Finally. The temperature actually seems to be in harmony with the month. It is January. Cold as a witches'...slow as mollasses. January is supposed to be cold. How else to move on and flow into 2012 than to give 2011 the cold shoulder? Yup. It's cold...about 15 and windy. Finally got some free skiing in since the vacation people have all gone home and it's a good thing because the races start tomorrow. I prefer skiing in the cold. It's not that I like to go that fast but I like the sound of the very cold snow...the squeeking reminds me of the sand at Singing Beach. My skis sing. My cheeks pink. My nose hairs crackle. It's finally winter. And the most inspired artist ever is at work delighting me with surprises of light and crystal shine. That old wild mother is using her tools...wind, cold and contrast...to whip up the most amazing landscapes on windowpanes... and in the woods where ever water travels... and where moments drip into flow and disappear forever from awareness, she has captured those moments in icicles of diamond shine catching light.. and twinkling a pale pink. Ice formations in the woods are extraordinary. The are such a surprise to encounter and when you take the time to look at them, to appreciate the uniqueness of the varied formations, it encourages a mental reflection. How do I freeze time? I think about taking photos. They certainly freeze the moment and reflect light. But so too does my writing...I can think of my journals in the closet as caverns of colored icicles...2010 and all the thoughts I recorded as Stevo moved through his heart surgery and recovery period...notes on my garden and my bird sightings. Poems I've written that consolidate images and metaphor into a form that seems penetrated by light. Surely all those words have come from gusts of wind from the changing climate of my heart. Why resist the cold? It only makes your shoulders ache. I don't think bears get grouchy when they are going into their stupor for winter. It's when they wake up that the grumpiness of hunger moves them out of their slumber. I'm experiencing a first this winter. For the first time, I am unemployed. In a great gift of kindness from the universe, I am not working for money...but I am working for love.

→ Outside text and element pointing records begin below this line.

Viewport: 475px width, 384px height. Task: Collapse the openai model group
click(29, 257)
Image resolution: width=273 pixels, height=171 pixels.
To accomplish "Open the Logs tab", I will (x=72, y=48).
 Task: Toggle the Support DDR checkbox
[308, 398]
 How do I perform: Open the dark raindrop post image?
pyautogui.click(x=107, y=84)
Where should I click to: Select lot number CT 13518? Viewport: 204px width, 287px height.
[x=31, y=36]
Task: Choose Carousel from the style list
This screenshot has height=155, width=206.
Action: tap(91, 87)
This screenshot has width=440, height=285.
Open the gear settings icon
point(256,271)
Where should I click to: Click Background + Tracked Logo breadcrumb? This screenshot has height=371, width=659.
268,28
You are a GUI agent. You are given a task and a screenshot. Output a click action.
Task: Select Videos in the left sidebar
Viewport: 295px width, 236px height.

With Mom's change in status after her fall and my sister's recent diagnosis, I find my heart wandering down to Mass. on a regular basis. I'm committed to every other weekend and I feel blessed to have the freedom to schedule in respite time for my other sister. But the best silver lining of the whole situation is that I get to ski and write and do my own thing the rest of the time. I can even hibernate if the spirit moves me. And..I can volunteer at Maine Adaptive. Such is the great gift given within the wrappings of aging and challenge. As I concentrate on the exhileration of my first winter's freedom, I am given strength. It's just what I need for my trips to Massachusetts every other week.

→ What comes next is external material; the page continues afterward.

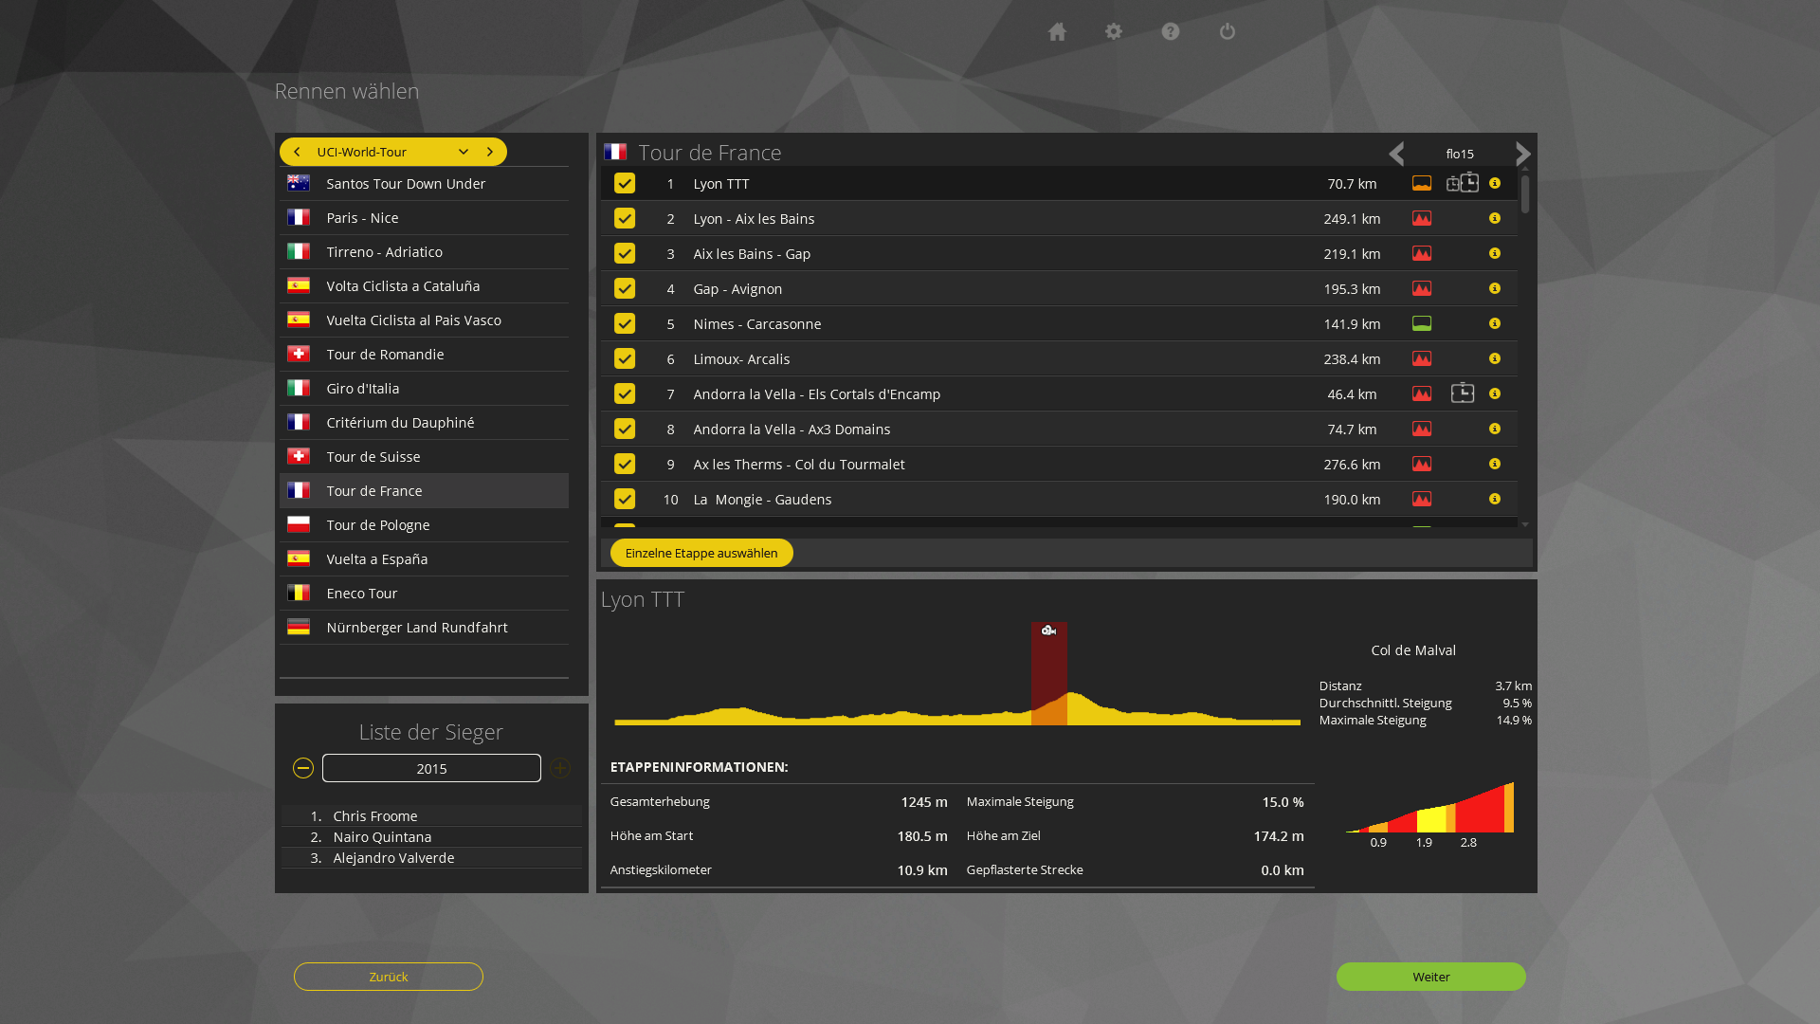The image size is (1820, 1024).
Task: Click the power quit icon
Action: (1228, 32)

As I get on board Winter with Wild Mother Nature, we play with frozen crystals of passing moments and reflecting light and it is much easier to feel the deep gratitude for blessings than the heaviness of heart regarding the situation...and with that gratitude comes a buoyancy of spirit that results from the support of the universe. Janus is a two-headed God image. He is January's namesake and he uses one head to look behind at the ways he did things before while the other head looks forward to the unwritten page of the future and the possibility of becoming something more. Happy page 2012...it could be a whole new story.